Disruptive secular impact of holy days

Discriminatory effect of holy day observance
Days of religious observance such as Sunday, the Sabbath, and religious holidays such as Christmas, Easter, Yom Kippur, Rosh Ha-Sha-nah, Passover, for different religions occurring in the same country may cause conflict, especially if one religion predominates and national holidays are based on the days of observance of that religion to the detriment of the others.
For centuries, legislation in Europe and in the USA has proscribed various sorts of work, recreation, or dissipation on Sunday. While the roots of such proscription lie in the upholding of religious beliefs, religions whose Holy Days do not lie on Sunday are discriminated against by such legislation. The religious motivations of holy day observance were enlarged upon when the rise of the labour movement during the 19th century added a sociological impetus as well.
For the Jewish religion, Saturday is the Shabbath, or day of rest, in which all activity ceases, including the closing of shops.

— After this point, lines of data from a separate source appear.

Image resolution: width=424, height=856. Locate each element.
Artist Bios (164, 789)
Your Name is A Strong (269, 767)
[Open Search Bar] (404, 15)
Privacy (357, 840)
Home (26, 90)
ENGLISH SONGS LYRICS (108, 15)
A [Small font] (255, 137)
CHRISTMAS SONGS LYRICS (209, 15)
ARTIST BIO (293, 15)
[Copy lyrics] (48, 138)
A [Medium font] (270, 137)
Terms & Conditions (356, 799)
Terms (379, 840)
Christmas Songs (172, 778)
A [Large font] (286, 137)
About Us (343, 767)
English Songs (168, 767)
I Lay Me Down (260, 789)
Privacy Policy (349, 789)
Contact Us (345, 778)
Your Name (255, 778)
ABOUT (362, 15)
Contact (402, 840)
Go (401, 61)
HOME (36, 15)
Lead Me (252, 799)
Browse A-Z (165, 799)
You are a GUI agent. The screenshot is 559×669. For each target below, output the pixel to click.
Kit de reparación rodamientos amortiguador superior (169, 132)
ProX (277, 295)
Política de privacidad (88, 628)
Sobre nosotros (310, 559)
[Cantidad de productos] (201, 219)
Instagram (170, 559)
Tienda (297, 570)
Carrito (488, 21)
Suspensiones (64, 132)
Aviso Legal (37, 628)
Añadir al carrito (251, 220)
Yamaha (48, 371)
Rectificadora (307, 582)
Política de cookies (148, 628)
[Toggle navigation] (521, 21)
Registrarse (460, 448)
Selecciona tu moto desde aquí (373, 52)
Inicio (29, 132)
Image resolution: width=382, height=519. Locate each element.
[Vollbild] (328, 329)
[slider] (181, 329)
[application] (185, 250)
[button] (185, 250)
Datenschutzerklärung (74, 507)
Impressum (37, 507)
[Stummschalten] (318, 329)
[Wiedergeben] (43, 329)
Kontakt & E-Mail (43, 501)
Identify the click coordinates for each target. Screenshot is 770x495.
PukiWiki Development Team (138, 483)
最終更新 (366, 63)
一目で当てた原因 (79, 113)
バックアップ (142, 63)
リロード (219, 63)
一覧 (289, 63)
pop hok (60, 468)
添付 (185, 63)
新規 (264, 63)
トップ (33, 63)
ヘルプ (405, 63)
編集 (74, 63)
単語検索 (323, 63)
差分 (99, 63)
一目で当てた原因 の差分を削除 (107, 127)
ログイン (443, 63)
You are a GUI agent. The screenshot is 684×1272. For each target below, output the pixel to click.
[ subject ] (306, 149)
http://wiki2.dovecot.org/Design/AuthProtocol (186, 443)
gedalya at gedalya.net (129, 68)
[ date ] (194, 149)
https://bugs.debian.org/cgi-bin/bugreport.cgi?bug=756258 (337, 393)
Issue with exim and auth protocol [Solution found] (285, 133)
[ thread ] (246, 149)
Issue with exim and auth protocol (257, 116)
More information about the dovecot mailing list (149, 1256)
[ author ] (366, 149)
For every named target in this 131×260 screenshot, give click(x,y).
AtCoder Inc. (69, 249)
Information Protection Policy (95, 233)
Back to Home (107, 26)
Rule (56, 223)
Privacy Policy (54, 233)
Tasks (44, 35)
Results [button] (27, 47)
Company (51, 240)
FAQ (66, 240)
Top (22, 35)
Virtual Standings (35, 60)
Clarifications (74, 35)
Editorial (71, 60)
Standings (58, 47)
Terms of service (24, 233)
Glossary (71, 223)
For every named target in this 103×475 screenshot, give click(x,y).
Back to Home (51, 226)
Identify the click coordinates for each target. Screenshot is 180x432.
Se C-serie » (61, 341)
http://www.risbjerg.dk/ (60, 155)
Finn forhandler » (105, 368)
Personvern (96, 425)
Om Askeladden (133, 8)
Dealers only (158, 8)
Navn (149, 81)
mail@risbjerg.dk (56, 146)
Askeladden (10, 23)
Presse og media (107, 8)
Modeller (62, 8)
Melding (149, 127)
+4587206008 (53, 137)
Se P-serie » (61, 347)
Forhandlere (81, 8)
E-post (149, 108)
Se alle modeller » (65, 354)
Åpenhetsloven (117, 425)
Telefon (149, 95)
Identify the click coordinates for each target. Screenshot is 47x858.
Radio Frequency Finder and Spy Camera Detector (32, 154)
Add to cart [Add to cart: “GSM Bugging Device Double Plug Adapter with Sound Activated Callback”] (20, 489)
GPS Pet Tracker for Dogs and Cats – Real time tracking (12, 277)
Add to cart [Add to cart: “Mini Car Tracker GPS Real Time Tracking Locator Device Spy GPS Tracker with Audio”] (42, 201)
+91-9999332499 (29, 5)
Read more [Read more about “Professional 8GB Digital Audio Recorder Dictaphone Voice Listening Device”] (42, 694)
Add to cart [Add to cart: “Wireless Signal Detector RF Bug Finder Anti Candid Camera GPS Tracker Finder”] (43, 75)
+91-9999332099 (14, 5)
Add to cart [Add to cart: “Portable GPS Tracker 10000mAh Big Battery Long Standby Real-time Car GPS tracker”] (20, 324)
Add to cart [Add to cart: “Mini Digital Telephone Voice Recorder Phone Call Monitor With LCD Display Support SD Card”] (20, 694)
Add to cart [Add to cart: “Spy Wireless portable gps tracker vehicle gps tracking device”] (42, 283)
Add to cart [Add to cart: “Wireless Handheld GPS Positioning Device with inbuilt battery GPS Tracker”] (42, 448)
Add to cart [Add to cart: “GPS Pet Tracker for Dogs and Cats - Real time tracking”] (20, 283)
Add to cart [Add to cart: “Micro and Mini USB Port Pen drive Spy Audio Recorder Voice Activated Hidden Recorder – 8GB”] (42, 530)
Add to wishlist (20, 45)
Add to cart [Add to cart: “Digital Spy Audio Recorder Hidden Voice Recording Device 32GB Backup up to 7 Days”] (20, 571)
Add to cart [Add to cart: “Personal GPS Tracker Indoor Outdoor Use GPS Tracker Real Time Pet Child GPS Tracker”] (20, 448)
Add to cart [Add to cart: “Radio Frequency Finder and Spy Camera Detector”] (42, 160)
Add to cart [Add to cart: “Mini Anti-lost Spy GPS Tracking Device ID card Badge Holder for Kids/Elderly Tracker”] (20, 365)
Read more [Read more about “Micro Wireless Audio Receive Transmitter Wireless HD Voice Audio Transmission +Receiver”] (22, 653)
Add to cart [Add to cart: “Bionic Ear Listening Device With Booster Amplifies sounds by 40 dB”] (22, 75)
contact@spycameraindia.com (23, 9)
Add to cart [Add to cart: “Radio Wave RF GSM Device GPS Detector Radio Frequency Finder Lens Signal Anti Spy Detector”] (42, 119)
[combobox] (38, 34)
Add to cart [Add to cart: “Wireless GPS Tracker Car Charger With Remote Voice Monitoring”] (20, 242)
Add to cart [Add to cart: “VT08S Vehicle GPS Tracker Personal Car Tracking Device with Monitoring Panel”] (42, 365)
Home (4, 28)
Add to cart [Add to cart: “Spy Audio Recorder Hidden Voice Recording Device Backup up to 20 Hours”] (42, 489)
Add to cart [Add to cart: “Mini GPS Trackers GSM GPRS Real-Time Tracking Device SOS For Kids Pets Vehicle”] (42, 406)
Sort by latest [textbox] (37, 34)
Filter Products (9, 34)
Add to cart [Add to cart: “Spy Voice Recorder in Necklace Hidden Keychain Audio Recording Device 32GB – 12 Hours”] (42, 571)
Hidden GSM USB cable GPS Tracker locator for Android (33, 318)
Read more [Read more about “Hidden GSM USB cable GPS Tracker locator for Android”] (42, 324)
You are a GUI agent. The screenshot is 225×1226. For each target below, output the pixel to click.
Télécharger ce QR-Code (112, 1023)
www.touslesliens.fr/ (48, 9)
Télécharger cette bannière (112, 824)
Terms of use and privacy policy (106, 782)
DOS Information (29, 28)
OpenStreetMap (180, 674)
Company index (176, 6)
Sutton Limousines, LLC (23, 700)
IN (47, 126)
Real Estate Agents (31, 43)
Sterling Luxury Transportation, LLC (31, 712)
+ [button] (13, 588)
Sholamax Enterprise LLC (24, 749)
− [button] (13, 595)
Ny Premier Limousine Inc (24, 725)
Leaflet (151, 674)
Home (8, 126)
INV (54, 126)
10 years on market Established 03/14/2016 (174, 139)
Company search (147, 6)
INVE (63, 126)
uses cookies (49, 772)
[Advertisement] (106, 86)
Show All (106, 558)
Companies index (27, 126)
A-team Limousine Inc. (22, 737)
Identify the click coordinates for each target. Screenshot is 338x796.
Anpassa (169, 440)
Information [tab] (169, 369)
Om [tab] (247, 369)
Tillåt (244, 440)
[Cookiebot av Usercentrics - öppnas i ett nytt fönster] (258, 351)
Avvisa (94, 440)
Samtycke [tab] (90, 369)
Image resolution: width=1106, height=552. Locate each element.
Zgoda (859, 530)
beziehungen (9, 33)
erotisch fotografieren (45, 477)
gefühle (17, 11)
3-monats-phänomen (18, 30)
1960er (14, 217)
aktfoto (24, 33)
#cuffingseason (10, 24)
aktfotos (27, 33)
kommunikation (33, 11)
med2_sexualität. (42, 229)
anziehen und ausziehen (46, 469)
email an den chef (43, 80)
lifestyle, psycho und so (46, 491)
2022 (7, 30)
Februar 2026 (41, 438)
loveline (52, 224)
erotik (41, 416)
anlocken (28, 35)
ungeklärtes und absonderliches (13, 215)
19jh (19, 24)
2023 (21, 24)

For Jewish shop owners to be forced by governmental law to be closed on Sunday as well means they can operate only 5 out of 7 days a week, thus putting them at an obvious disadvantage to non-Jewish entrepreneurs who operate 6 days a week. In Christian countries there is social and commercial pressure to buy Christmas presents and to send Christmas cards, which may be done by non-Christians. In Christian countries, some Jewish communities provide services on Sunday as well as the Sabbath because of the practical impediments for some to observe the Sabbath.
Sunday laws unreasonably interfere with the liberty to conduct business and with freedom of religion.